Frecciarossa deragliato a Livraga, nel Lodigiano (Ansa)
Frecciarossa deragliato a Livraga, nel Lodigiano (Ansa)

Lodi, 8 febbraio 2020 - Sono iniziati gli interrogatori degli operai di Rfi indagati dalla procura di Lodi per disastro ferroviario colposo, omicidio colposo e lesioni colpose per l'incidente di giovedì mattina in cui hanno perso la vita due macchinisti che viaggiavano a bordo del Frecciarossa appena partito da Milano e diretto a Salerno.
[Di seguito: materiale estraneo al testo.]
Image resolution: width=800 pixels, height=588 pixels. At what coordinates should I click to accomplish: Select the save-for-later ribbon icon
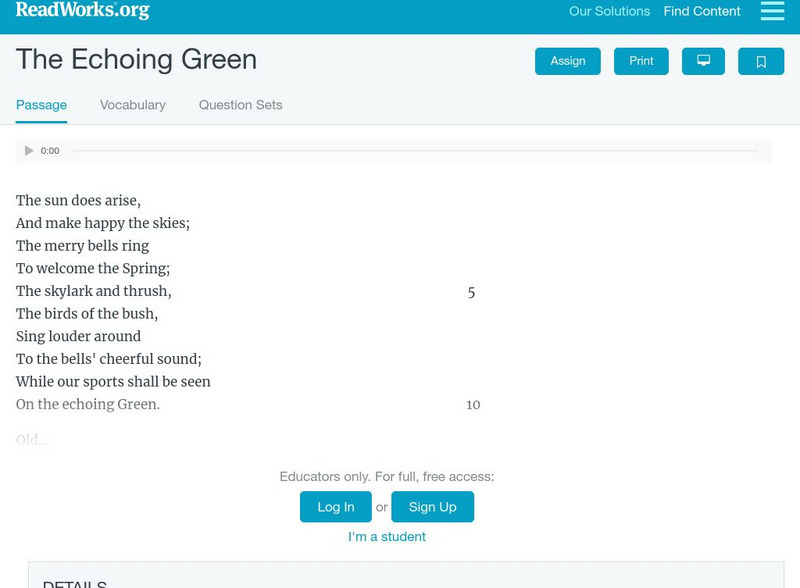pyautogui.click(x=761, y=61)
i cinque dipendenti Rfi, il caposquadra e quattro operai, che ieri hanno ricevuto l'avviso di garanzia, accompagnati dai propri legali, vengono ascoltati dal pm di Lodi Giulia Aragno negli uffici della Polfer di Piacenza. All'interrogatorio sono presenti anche gli uomini della polizia ferroviaria e del Nucleo operativo incidenti ferroviari che stanno eseguendo i rilievi sul treno deragliato a pochi chilometri da Lodi a causa, secondo la ricostruzione della procura, di un errore umano legato probabilmente a uno scambio lasciato in una posizione scorretta che ha deviato il treno facendolo deragliare. Un errore che sarebbe stato commesso solo poche prima dalla squadra di operai che era a lavoro su quella tratta dell'alta velocità. Ascoltati come testimoni subito dopo l'incidente, avevano respinto ogni accusa sostenendo di aver lasciato lo scambio nella giusta posizione.

Gli operai, insieme ai legali, sono entrati nel cortile interno agli uffici vicino alla stazione di Piacenza su due auto, in modo da limitare lo sguardo indiscreto delle telecamere e dei giornalisti presenti. Gli interrogatori, cominciati alle 15.30, proseguiranno a oltranza. Il primo operaio ha risposto alle domande degli inquirenti per circa tre ore, esponendo la propria versione dei fatti. In serata è cominciato l'interrogatorio del secondo indagato e anche lui non si è sottratto a chiarimenti e spiegazioni.